LE MYSTÈRE HENRI PICK

Isabel Aragón García

À Crozon, au cœur de la Bretagne, se trouve une bibliothèque qui recueille des manuscrits d’auteurs inconnus refusés par les maisons d’édition.

Une jeune éditrice, Delphine Despero, originaire de la région, y découvre un manuscrit qui lui semble un chef- d’œuvre, « Les dernières heures d’une histoire d’amour ». Mais qui l’a écrit?  Apparemment l’auteur était un certain Henri Pick, pizzaïolo du coin, qui était décédé deux ans plus tôt. Fascinée par ce manuscrit, elle le fait publier et quelques mois plus tard le roman aura un vif succès.

Justement ce succès médiatique dépasse toutes les attentes, tout le monde veut aller à Crozon et la veuve d’Henri Pick est reçue dans un programme littéraire télévisé.

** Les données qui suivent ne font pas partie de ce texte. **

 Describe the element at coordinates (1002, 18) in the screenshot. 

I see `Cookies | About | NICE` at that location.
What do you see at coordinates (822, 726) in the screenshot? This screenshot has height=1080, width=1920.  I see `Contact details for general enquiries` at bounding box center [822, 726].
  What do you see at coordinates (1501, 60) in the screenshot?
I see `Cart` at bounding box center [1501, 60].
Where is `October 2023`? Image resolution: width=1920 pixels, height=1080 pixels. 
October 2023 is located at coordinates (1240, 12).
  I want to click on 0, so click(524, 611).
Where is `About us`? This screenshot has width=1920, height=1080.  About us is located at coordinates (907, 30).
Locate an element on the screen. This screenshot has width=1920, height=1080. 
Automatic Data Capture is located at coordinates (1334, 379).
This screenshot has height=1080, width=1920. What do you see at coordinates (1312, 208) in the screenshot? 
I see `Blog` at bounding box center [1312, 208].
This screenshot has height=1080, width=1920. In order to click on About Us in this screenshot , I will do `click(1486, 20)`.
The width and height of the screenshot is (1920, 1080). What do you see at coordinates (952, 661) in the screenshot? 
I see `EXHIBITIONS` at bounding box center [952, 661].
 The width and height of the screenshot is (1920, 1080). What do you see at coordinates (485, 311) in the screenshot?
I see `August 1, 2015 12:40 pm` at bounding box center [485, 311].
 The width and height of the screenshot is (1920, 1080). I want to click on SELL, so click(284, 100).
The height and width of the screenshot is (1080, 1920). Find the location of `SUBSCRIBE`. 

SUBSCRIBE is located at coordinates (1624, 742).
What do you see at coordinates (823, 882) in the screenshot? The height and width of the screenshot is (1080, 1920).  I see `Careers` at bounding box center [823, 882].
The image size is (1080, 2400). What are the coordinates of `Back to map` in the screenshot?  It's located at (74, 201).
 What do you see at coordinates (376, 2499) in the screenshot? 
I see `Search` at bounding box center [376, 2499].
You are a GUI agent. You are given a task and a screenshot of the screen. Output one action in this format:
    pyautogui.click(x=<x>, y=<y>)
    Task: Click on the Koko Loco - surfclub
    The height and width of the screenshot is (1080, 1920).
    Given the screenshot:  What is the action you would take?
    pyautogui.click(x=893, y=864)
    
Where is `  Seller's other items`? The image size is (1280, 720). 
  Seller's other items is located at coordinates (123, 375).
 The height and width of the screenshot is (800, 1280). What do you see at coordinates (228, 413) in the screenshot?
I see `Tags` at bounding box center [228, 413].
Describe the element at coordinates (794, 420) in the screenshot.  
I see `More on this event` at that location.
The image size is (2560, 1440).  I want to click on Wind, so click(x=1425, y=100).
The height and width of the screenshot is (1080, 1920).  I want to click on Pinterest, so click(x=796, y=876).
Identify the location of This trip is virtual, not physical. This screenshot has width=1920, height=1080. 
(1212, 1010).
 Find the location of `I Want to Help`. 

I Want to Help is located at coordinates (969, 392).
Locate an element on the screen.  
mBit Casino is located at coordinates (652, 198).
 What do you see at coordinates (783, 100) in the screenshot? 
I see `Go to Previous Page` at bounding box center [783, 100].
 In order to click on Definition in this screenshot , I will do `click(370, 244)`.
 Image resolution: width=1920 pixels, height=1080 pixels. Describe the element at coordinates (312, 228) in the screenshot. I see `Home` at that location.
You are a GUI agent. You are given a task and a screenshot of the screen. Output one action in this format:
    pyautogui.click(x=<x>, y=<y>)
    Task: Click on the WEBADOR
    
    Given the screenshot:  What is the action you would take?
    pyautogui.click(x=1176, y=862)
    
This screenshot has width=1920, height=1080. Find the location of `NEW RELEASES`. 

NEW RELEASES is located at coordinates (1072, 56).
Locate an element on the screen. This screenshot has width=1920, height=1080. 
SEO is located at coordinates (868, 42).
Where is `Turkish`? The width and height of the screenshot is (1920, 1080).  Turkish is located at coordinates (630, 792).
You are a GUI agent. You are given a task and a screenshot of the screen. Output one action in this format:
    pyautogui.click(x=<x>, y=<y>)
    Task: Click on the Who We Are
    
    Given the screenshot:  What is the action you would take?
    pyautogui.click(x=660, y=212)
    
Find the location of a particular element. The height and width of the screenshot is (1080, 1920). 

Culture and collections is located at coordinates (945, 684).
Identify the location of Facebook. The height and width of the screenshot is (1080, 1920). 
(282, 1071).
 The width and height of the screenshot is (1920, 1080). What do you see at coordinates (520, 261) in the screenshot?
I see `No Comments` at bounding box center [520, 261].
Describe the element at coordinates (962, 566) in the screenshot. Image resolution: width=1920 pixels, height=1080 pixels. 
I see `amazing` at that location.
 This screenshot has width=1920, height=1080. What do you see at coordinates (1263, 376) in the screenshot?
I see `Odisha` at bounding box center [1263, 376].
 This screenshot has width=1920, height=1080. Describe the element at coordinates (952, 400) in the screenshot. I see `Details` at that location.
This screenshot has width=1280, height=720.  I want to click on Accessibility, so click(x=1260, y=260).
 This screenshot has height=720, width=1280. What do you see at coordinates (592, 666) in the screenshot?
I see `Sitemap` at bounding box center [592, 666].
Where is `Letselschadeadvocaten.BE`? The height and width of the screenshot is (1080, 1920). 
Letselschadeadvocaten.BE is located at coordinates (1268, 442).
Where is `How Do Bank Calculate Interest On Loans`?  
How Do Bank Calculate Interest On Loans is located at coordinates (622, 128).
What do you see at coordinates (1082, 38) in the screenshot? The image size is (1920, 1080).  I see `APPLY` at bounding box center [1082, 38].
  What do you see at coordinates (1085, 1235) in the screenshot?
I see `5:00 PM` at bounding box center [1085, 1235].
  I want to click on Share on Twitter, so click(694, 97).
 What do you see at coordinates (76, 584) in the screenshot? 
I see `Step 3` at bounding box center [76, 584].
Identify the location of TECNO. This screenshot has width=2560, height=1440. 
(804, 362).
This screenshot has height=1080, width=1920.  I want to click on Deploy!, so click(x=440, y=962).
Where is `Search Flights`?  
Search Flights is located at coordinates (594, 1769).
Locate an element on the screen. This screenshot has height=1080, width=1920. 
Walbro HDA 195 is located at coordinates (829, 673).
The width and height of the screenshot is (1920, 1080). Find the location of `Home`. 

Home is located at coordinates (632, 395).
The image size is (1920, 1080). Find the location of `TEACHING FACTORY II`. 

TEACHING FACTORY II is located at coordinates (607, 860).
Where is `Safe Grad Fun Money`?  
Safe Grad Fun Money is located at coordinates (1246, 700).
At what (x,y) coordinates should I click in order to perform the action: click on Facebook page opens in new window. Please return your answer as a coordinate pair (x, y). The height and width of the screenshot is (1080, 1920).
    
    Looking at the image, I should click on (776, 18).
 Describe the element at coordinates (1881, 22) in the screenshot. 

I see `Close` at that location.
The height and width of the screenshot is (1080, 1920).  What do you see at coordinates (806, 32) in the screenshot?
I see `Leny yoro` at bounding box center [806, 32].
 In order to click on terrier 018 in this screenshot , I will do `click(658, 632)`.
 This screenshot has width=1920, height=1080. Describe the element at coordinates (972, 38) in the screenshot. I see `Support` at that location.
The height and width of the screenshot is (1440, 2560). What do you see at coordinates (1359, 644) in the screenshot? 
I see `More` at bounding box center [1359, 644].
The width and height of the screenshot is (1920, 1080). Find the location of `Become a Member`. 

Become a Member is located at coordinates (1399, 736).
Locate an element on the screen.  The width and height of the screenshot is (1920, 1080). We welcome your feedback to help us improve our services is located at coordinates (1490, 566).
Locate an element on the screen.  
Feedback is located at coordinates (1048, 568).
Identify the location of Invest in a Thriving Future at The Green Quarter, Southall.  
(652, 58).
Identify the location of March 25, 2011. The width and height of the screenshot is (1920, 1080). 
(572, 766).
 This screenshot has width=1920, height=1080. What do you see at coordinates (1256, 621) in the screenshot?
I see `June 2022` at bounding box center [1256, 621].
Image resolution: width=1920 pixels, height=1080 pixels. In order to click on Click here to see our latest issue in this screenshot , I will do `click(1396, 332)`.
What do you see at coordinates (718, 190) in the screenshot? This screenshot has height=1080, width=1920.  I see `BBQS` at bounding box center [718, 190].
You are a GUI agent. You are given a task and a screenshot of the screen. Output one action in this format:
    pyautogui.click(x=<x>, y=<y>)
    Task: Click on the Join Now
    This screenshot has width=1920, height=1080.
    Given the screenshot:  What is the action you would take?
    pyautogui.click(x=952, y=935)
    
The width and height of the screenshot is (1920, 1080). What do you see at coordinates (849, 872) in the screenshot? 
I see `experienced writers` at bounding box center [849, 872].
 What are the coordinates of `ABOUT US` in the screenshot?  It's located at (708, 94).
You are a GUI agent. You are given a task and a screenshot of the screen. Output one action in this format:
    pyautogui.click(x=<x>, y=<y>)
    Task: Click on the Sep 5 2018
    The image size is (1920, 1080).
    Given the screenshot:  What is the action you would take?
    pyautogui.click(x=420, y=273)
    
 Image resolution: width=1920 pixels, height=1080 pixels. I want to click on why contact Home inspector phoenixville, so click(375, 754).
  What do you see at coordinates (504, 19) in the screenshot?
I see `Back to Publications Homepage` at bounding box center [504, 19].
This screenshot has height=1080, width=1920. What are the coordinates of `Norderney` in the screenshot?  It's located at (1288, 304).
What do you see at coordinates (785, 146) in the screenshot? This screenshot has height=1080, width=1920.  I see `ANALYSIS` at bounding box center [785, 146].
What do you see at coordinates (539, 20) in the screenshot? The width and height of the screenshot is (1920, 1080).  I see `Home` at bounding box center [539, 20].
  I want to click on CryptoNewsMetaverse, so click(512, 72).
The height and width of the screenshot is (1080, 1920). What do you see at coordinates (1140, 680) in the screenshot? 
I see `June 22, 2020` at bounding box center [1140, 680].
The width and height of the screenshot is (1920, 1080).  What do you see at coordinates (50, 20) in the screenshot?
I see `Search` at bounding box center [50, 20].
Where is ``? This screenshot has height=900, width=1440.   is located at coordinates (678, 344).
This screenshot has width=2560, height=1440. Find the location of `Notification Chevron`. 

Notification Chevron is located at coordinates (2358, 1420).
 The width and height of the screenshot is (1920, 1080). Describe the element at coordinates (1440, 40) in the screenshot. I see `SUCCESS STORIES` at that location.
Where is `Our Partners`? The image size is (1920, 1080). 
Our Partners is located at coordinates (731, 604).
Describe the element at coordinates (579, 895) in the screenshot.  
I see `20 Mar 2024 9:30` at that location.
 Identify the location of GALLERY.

Dans le plateau, au cours de l’entretien, la veuve assure que Pick n’avait jamais lu un livre ni écrit autre chose que des listes de courses, ni possédait de machine à écrire.À ce moment-là, le journaliste littéraire et présentateur, Jean Michel Rouche, qui dirige l’interview, pose une question dans l’air : et si ce roman d’Henri Pick était une farce ?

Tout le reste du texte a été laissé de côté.